__THE PROBLEM__:
Exactly as written, transcribe the data that follows.

___ AVAILABLE RECORDS

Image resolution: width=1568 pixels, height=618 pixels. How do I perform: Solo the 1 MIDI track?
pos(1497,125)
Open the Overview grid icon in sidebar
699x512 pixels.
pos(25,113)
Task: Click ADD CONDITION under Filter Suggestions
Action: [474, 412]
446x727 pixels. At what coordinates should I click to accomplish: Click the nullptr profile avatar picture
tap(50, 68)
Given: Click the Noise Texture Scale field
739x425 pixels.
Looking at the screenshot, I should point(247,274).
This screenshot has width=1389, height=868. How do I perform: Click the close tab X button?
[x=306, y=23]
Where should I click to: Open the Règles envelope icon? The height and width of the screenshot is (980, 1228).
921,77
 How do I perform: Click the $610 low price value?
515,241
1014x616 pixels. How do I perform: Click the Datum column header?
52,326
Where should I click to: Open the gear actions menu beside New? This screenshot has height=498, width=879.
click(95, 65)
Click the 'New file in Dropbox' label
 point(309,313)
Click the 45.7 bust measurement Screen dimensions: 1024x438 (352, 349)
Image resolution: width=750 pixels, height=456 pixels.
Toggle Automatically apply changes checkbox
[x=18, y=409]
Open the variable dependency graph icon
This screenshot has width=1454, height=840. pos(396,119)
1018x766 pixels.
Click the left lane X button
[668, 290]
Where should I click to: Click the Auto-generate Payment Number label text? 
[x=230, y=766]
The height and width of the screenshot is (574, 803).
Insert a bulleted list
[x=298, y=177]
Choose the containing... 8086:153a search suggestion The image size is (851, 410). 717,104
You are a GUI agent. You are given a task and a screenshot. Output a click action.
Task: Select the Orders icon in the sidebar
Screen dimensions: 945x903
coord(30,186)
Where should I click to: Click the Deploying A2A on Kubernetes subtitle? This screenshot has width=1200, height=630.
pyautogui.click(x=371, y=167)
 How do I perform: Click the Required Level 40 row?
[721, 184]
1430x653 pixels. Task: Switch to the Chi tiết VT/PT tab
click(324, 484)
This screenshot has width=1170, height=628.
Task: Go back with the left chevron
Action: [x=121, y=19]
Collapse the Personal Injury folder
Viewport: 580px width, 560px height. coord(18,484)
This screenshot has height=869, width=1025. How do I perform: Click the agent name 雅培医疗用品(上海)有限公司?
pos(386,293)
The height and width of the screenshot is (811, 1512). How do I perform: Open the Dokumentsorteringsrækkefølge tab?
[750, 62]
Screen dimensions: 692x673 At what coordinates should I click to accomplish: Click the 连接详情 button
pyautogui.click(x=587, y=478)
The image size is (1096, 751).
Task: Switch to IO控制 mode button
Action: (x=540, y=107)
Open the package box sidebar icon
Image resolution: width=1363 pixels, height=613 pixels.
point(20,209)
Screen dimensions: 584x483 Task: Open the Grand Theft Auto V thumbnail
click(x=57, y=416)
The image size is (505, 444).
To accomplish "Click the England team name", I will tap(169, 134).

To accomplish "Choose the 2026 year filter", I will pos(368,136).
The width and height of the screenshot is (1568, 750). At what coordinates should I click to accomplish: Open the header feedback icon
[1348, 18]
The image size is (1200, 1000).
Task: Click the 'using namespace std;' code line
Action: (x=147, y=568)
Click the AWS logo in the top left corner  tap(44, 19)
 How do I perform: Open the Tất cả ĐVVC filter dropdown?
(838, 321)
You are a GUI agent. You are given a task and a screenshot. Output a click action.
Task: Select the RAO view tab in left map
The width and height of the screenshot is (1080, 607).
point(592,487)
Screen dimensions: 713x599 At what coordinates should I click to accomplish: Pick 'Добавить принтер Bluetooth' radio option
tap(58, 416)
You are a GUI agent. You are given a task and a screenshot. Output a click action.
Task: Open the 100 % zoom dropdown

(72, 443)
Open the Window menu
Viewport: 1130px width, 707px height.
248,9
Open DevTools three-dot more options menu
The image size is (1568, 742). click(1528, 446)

______

__SOLUTION BELOW__:
Image resolution: width=1568 pixels, height=618 pixels. How do I perform: Solo the 1 MIDI track?
pos(1497,125)
Open the Overview grid icon in sidebar
699x512 pixels.
pos(25,113)
Task: Click ADD CONDITION under Filter Suggestions
Action: [474, 412]
446x727 pixels. At what coordinates should I click to accomplish: Click the nullptr profile avatar picture
tap(50, 68)
Given: Click the Noise Texture Scale field
739x425 pixels.
Looking at the screenshot, I should point(247,274).
This screenshot has width=1389, height=868. How do I perform: Click the close tab X button?
[x=306, y=23]
Where should I click to: Open the Règles envelope icon? The height and width of the screenshot is (980, 1228).
921,77
 How do I perform: Click the $610 low price value?
515,241
1014x616 pixels. How do I perform: Click the Datum column header?
52,326
Where should I click to: Open the gear actions menu beside New? This screenshot has height=498, width=879.
click(95, 65)
Click the 'New file in Dropbox' label
 point(309,313)
Click the 45.7 bust measurement Screen dimensions: 1024x438 (352, 349)
Image resolution: width=750 pixels, height=456 pixels.
Toggle Automatically apply changes checkbox
[x=18, y=409]
Open the variable dependency graph icon
This screenshot has width=1454, height=840. pos(396,119)
1018x766 pixels.
Click the left lane X button
[668, 290]
Where should I click to: Click the Auto-generate Payment Number label text? 
[x=230, y=766]
The height and width of the screenshot is (574, 803).
Insert a bulleted list
[x=298, y=177]
Choose the containing... 8086:153a search suggestion The image size is (851, 410). 717,104
You are a GUI agent. You are given a task and a screenshot. Output a click action.
Task: Select the Orders icon in the sidebar
Screen dimensions: 945x903
coord(30,186)
Where should I click to: Click the Deploying A2A on Kubernetes subtitle? This screenshot has width=1200, height=630.
pyautogui.click(x=371, y=167)
 How do I perform: Click the Required Level 40 row?
[721, 184]
1430x653 pixels. Task: Switch to the Chi tiết VT/PT tab
click(324, 484)
This screenshot has width=1170, height=628.
Task: Go back with the left chevron
Action: [x=121, y=19]
Collapse the Personal Injury folder
Viewport: 580px width, 560px height. coord(18,484)
This screenshot has height=869, width=1025. How do I perform: Click the agent name 雅培医疗用品(上海)有限公司?
pos(386,293)
The height and width of the screenshot is (811, 1512). How do I perform: Open the Dokumentsorteringsrækkefølge tab?
[750, 62]
Screen dimensions: 692x673 At what coordinates should I click to accomplish: Click the 连接详情 button
pyautogui.click(x=587, y=478)
The image size is (1096, 751).
Task: Switch to IO控制 mode button
Action: (x=540, y=107)
Open the package box sidebar icon
Image resolution: width=1363 pixels, height=613 pixels.
point(20,209)
Screen dimensions: 584x483 Task: Open the Grand Theft Auto V thumbnail
click(x=57, y=416)
The image size is (505, 444).
To accomplish "Click the England team name", I will tap(169, 134).

To accomplish "Choose the 2026 year filter", I will pos(368,136).
The width and height of the screenshot is (1568, 750). At what coordinates should I click to accomplish: Open the header feedback icon
[1348, 18]
The image size is (1200, 1000).
Task: Click the 'using namespace std;' code line
Action: (x=147, y=568)
Click the AWS logo in the top left corner  tap(44, 19)
 How do I perform: Open the Tất cả ĐVVC filter dropdown?
(838, 321)
You are a GUI agent. You are given a task and a screenshot. Output a click action.
Task: Select the RAO view tab in left map
The width and height of the screenshot is (1080, 607).
point(592,487)
Screen dimensions: 713x599 At what coordinates should I click to accomplish: Pick 'Добавить принтер Bluetooth' radio option
tap(58, 416)
You are a GUI agent. You are given a task and a screenshot. Output a click action.
Task: Open the 100 % zoom dropdown

(72, 443)
Open the Window menu
Viewport: 1130px width, 707px height.
248,9
Open DevTools three-dot more options menu
The image size is (1568, 742). click(1528, 446)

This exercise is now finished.